Other "valves" in the BOP include pipe rams which are steel and elastomer bits which can form a very high pressure seal in the annular space between the wellbore and a specific pipe diameter. Typically the BOP will have pipe rams sized for the drill pipe and next expected casing outside diameter. Drill pipe and casing can also be moved with the pipe rams actuated but accomodation must be made to pass tool joints or collars. High pressure pipe snubbing units routinely move pipe through pipe rams.

Every subsea BOP includes blind/shear rams. These rams offer a very high pressure seal in an empty wellbore or in some cases can shear pipe and create a seal. The shearing capacity is limited and so it may not be possible to function these rams in all possible circumstances. There is a procedure which must be followed or the shears will likely fail. Trying to operate the shears while a well is blowing-up/burning around you is probably not going to work out real well.
 
Not an oil guy either, but my understanding was that 2 control redundant control boxes control the valve.

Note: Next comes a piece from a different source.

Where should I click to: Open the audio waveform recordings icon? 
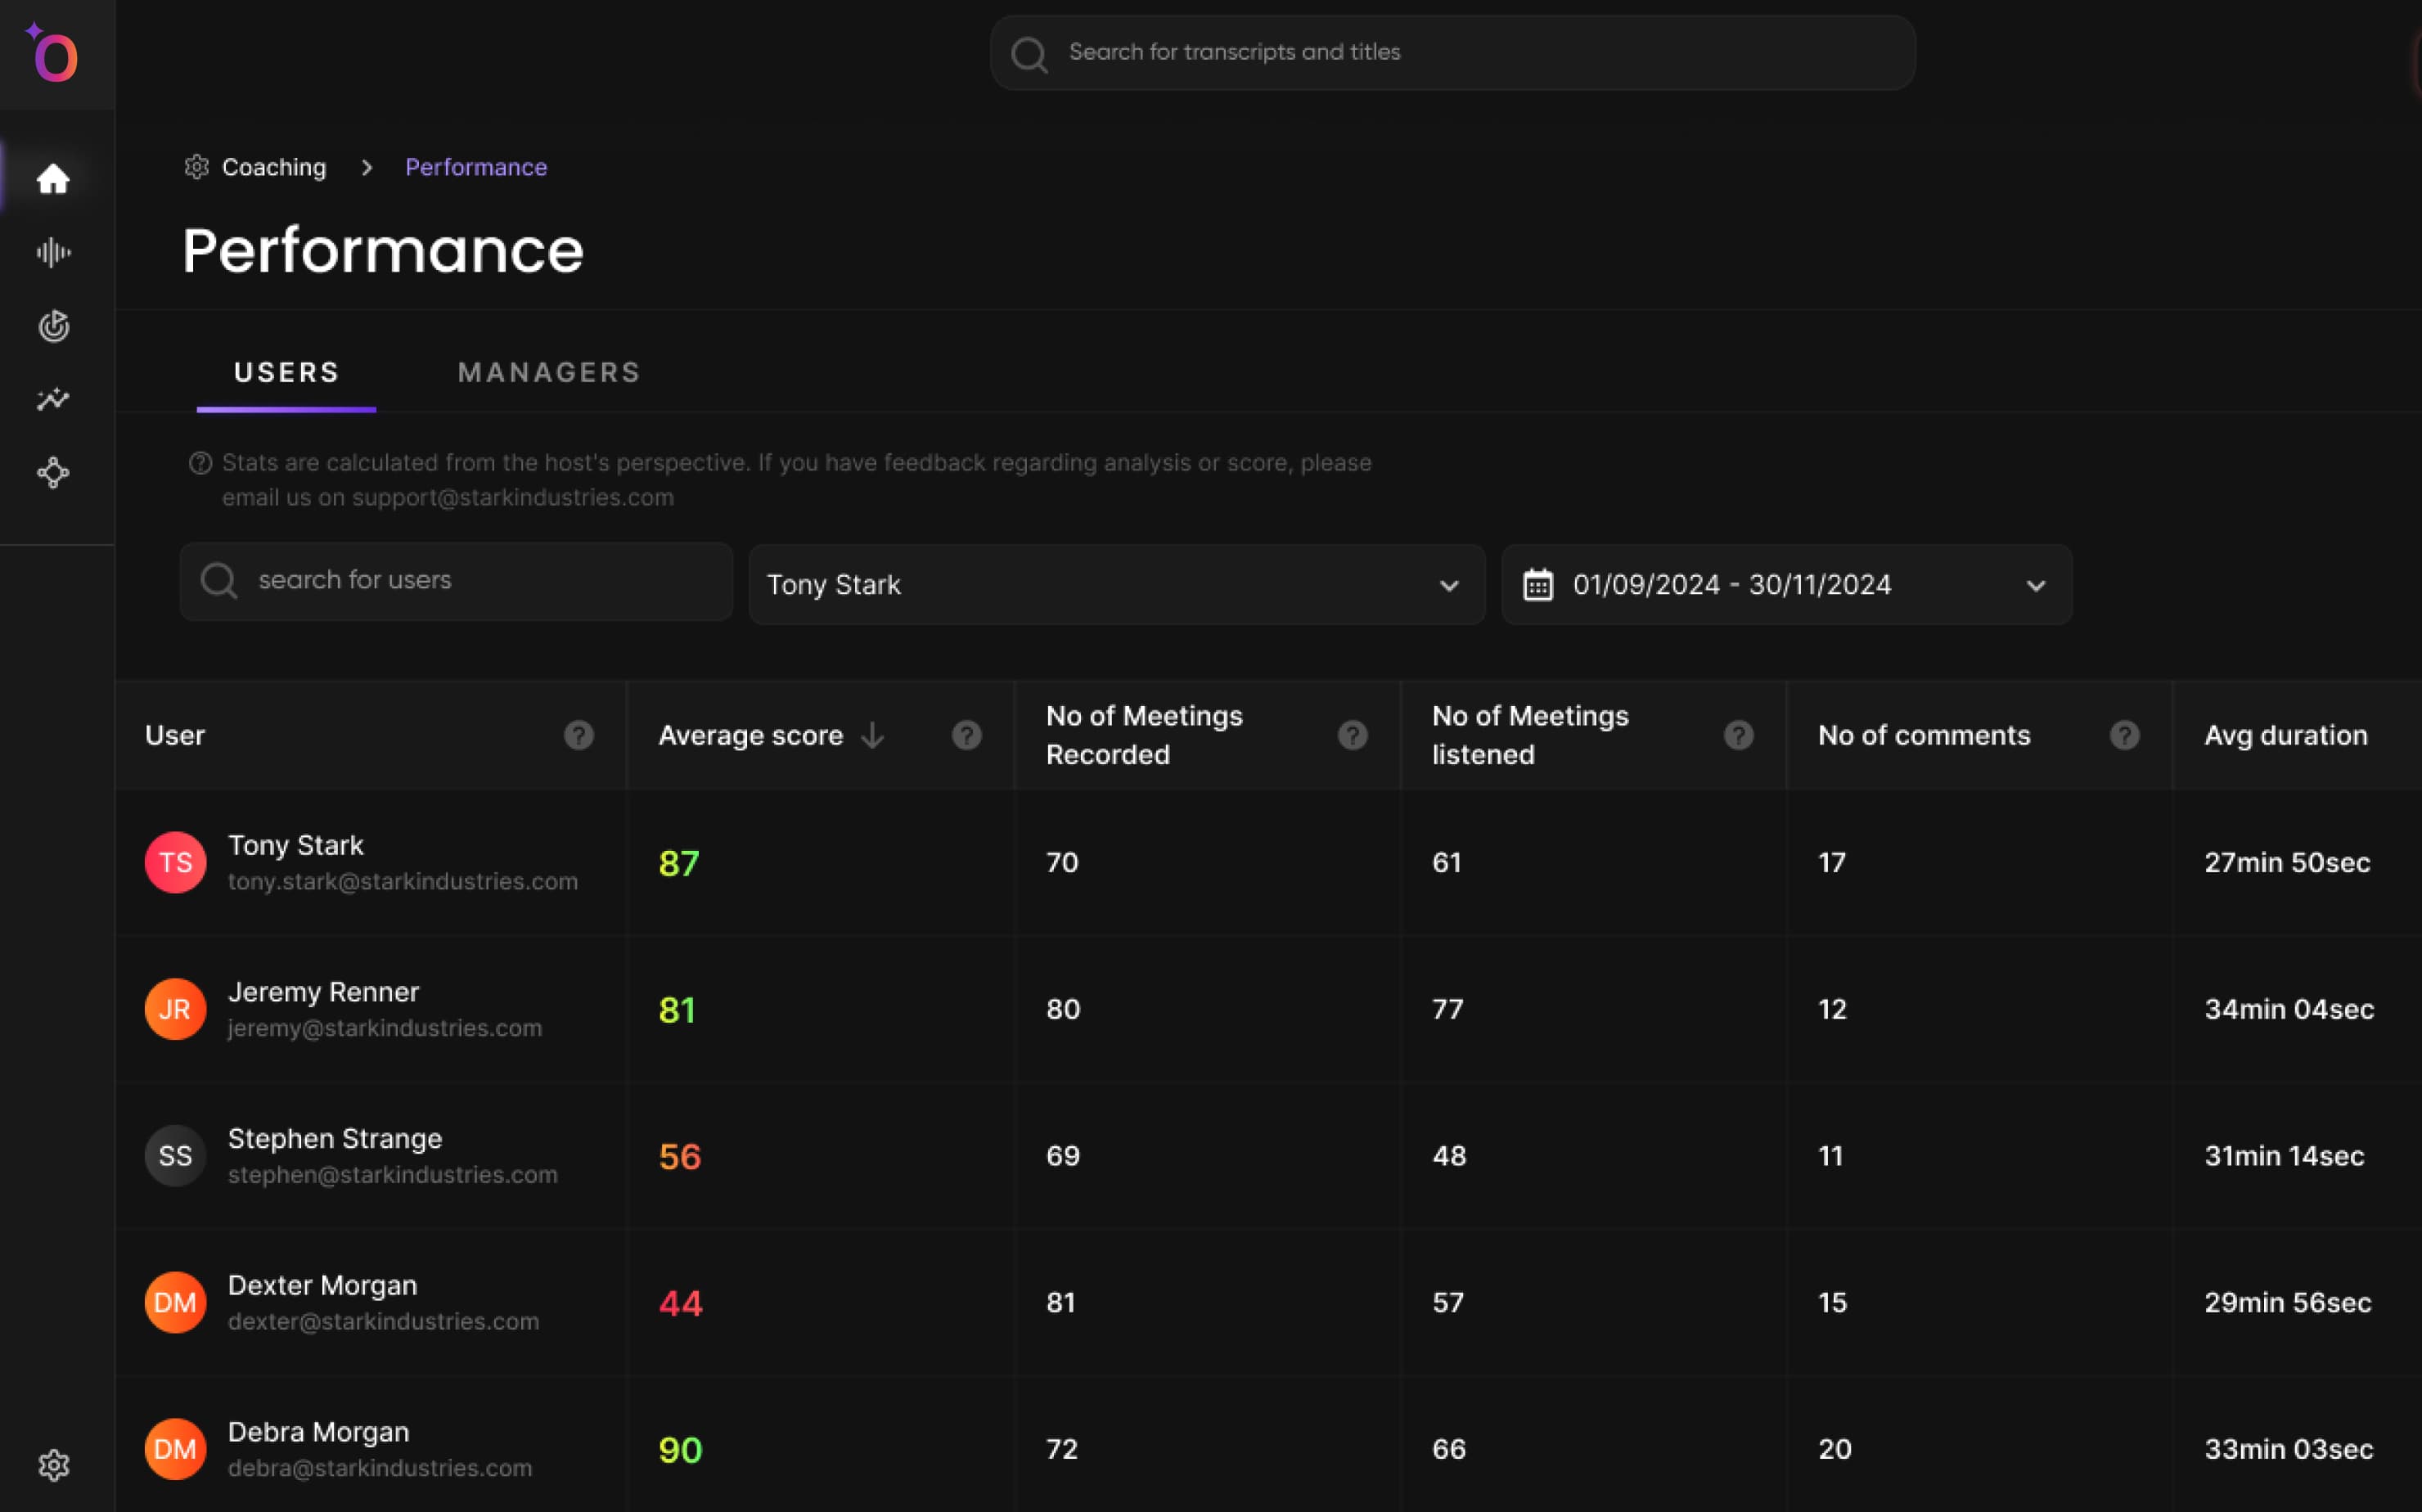coord(53,252)
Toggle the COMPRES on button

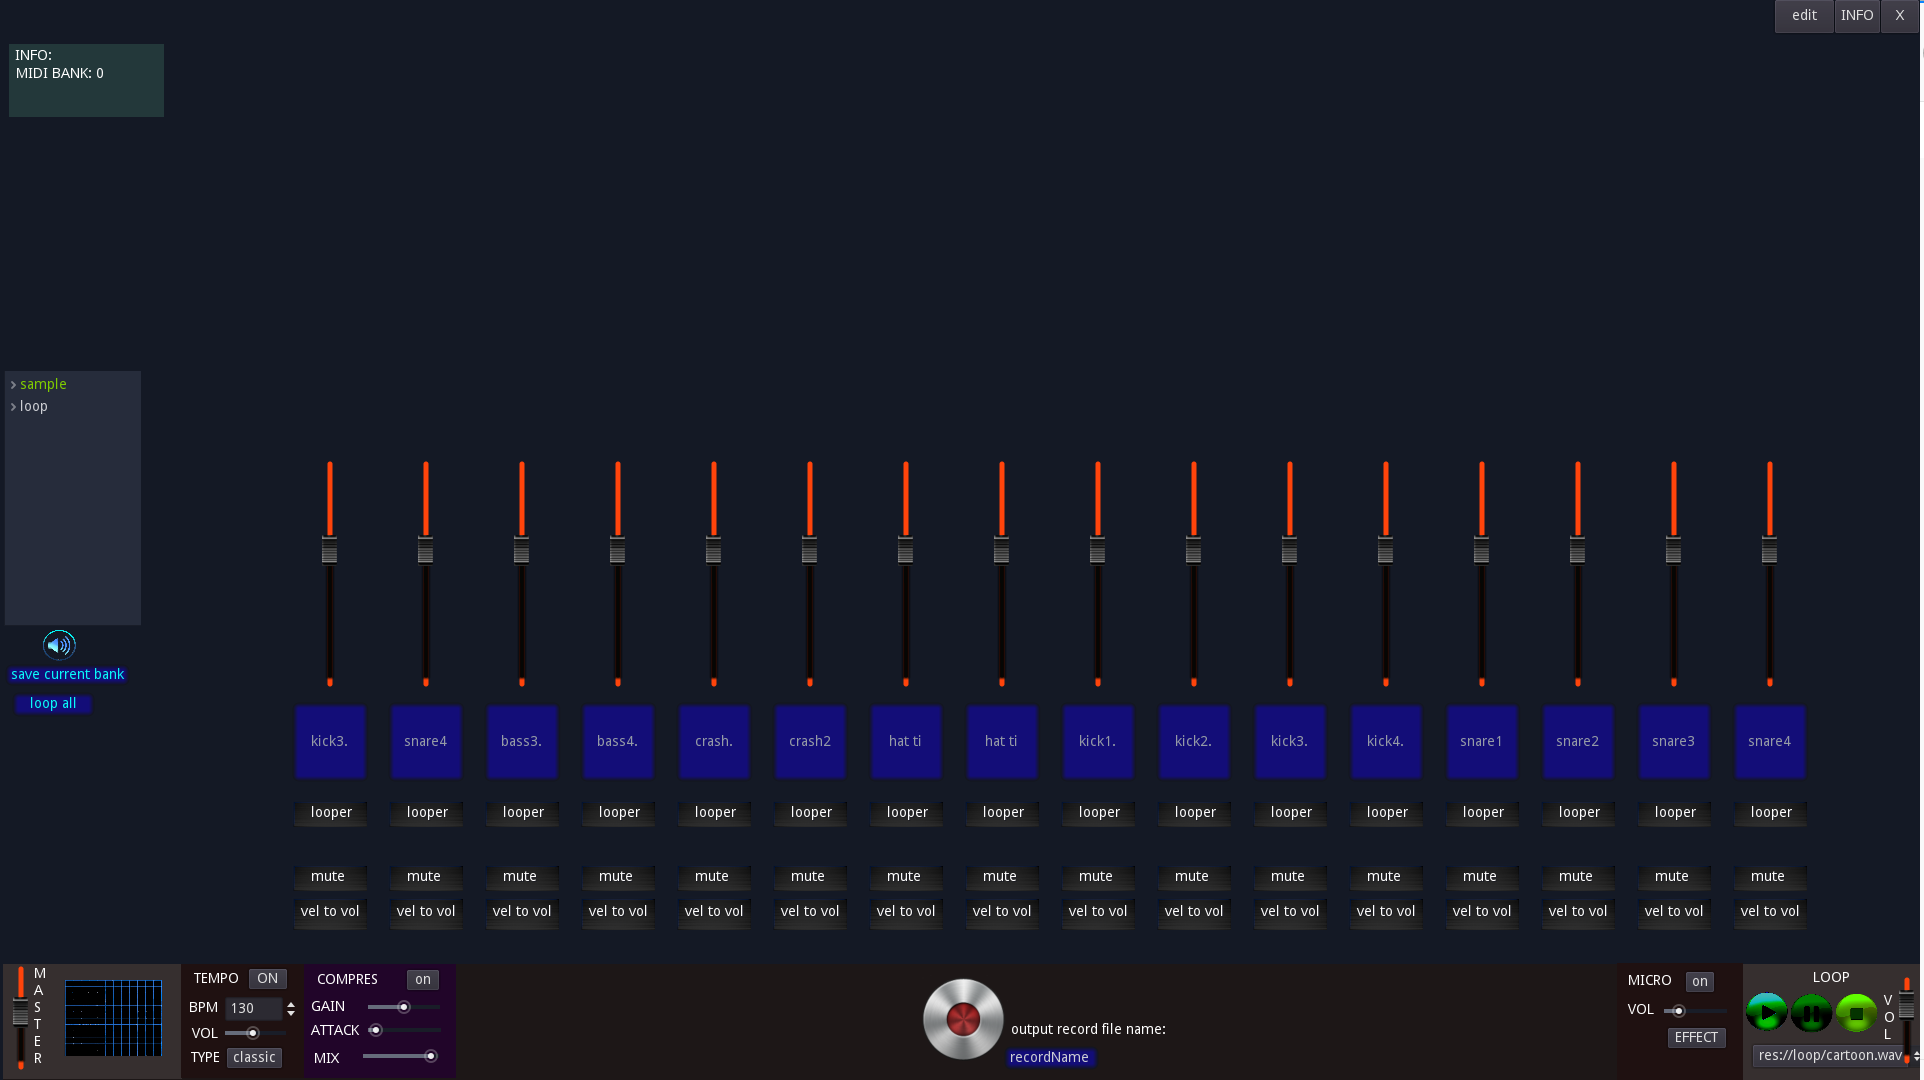[x=422, y=980]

Yeah, I was thinking two independent valves or other means of emergency shut-off.

If this guy is even partially right then this has passed simple fines and enters the realm of criminal negligence.

You can sense the pressure to "get it done'.... 00s of thousand$ per hour at stake, no time to lose! This puts all that in a new perspective.

They did not even have a voltage limiter for the platform? (the lightbulbs went too bright and burst, electronics blew when the generators sucked methane), or a governor for the engines?

What happened to risk analysis?
 
They did not even have a voltage limiter for the platform? (the lightbulbs went too bright and burst, electronics blew when the generators sucked methane), or a governor for the engines?

Seems like the chain was complete and the accident was unavoidable at the point voltage limiters would kick in.

What happened to risk analysis?
Sadly they probably looked at the $75 million cap on damages combined with the odds of a mishap. Probably annualizes to under a day's profit.
 
Seems like the chain was complete and the accident was unavoidable at the point voltage limiters would kick in.

I was just thinking about how the lack of voltage/diesel speed control might be a possible implication of how the general approach to risk assessment was.

Sadly they probably looked at the $75 million cap on damages combined with the odds of a mishap. Probably annualizes to under a day's profit.

I'd bet, even without new regulation, they will look at that differently now.

All my thoughts are from the armchair assessor, mind you.
 
Where is all the hay going to come from? There is no huge hay surplus in the country, it's what feeds our livestock during the winter. Consider the quantities we're talking about. He just used 1/2lb of hay to pick up a couple of ounces of oil. You'd need to pull all the hay produced in Kansas, Nebraska and Texas in a year to start cleaning this spill up, just covering the edges, as it is, and it's still pumping oil. It might be a solution at the edges that are heading for a beach somewhere, but as for doing a majority clean up, I don't think we have the hay to spare. Have they tried laying Napalm on it yet?